+++ Records for this task
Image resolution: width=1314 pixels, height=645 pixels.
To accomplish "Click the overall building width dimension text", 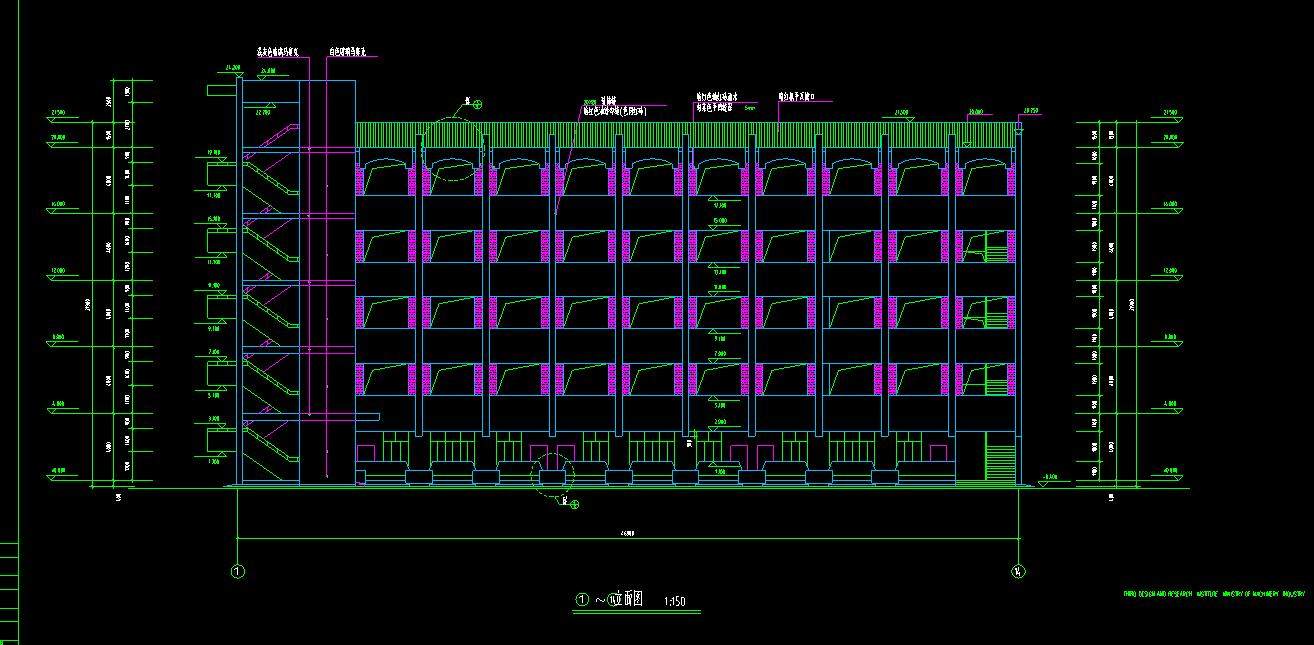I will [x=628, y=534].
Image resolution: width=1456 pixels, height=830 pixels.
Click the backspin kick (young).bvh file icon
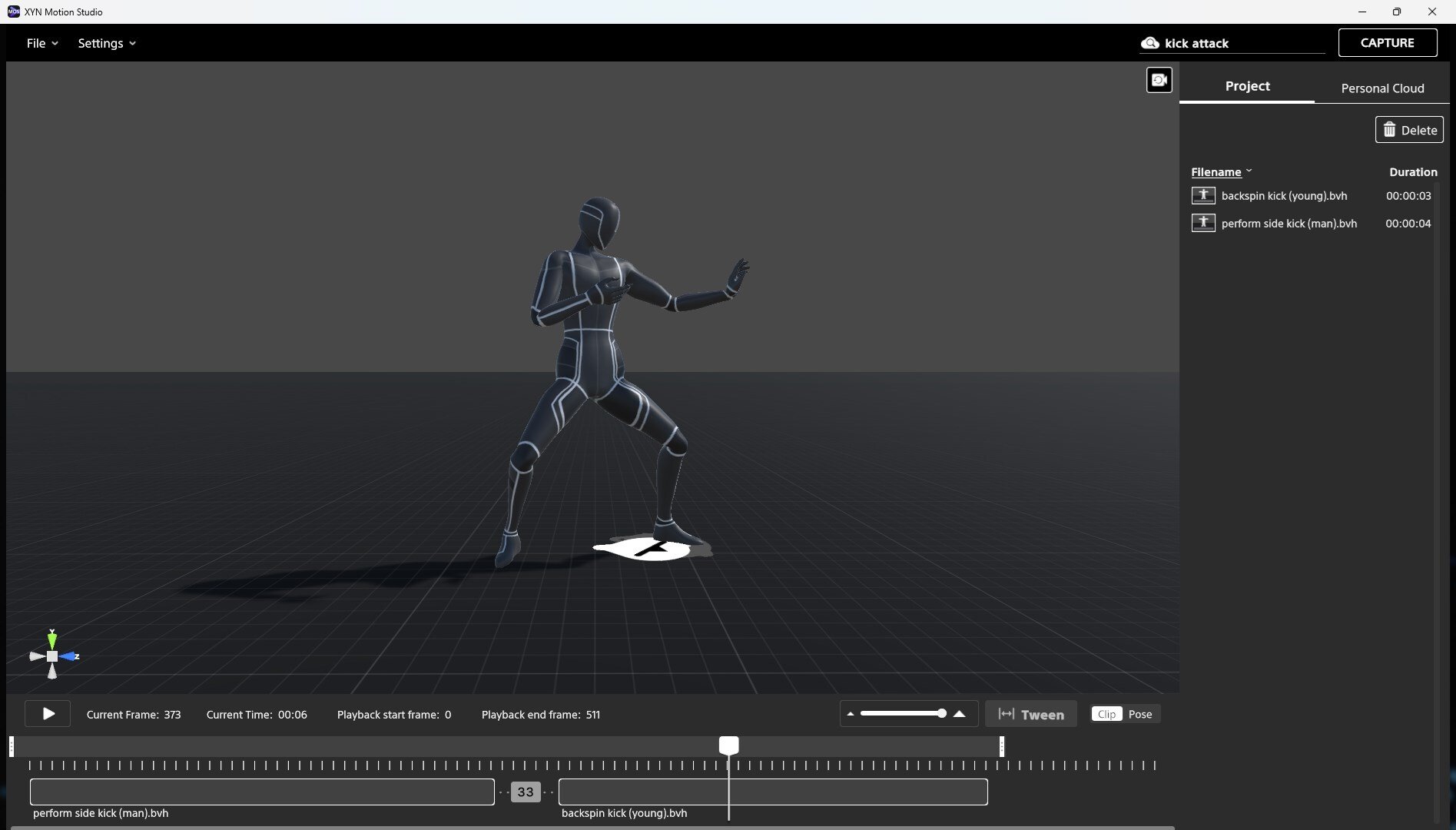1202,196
++++++
+++ Records for this task
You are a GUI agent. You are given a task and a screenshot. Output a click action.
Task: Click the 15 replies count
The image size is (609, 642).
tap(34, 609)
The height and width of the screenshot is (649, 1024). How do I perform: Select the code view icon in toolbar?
++++++
+++ Records for this task
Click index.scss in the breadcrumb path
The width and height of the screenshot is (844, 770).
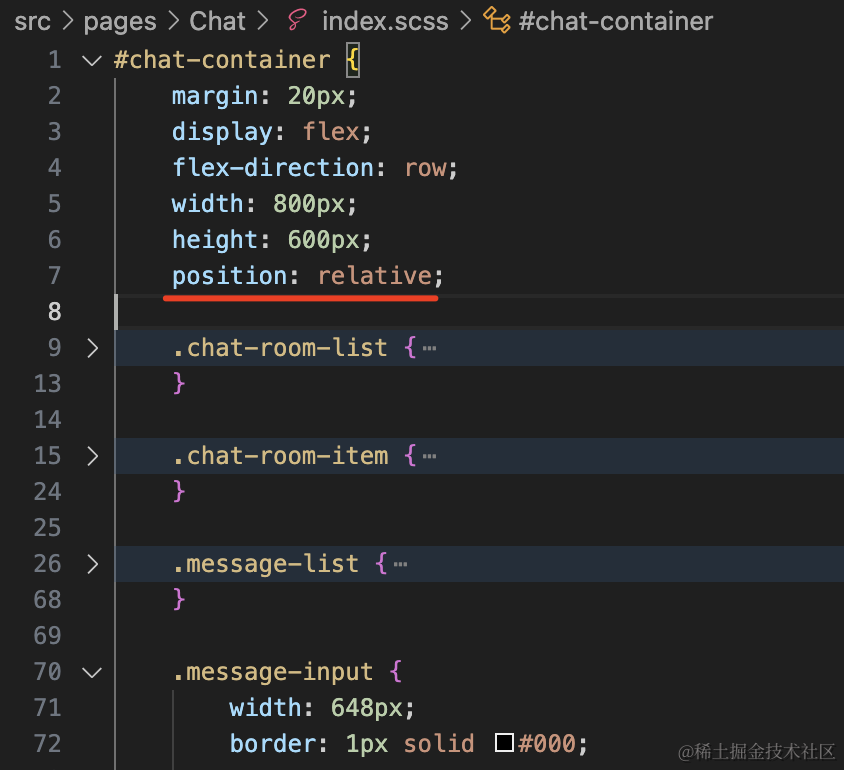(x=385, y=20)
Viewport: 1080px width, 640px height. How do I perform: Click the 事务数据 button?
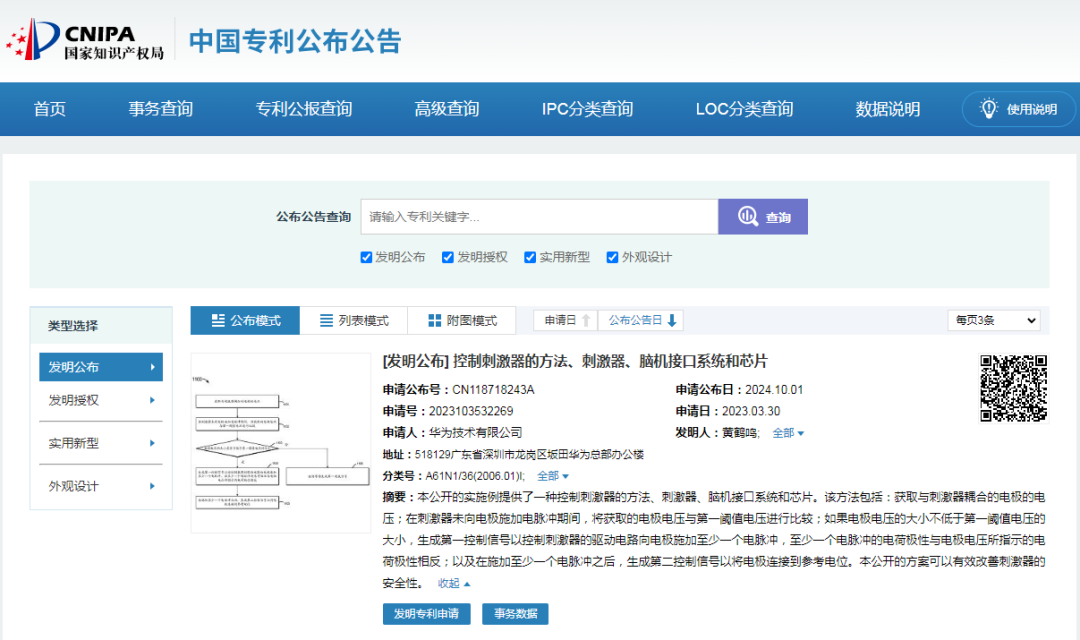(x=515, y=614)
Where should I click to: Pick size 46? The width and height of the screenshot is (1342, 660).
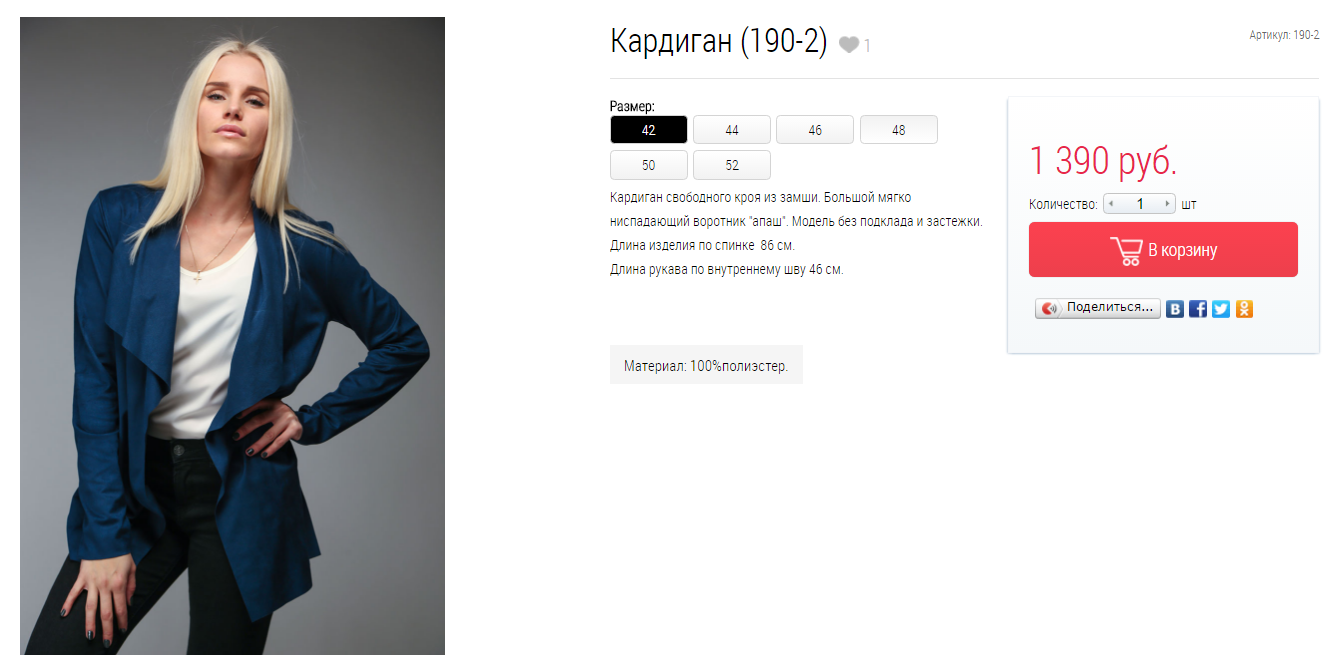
++++++
(To be done) Write out the listing lines verbatim, starting at the line that contains "You are a GUI" and ending at the line that contains "The height and", with both of those lines included.

(Result of the exercise)
You are a GUI agent. You are given a task and a screenshot. Output a click action.
Task: Click the 15 replies count
The image size is (609, 642).
tap(34, 609)
The height and width of the screenshot is (649, 1024). How do I perform: Select the code view icon in toolbar?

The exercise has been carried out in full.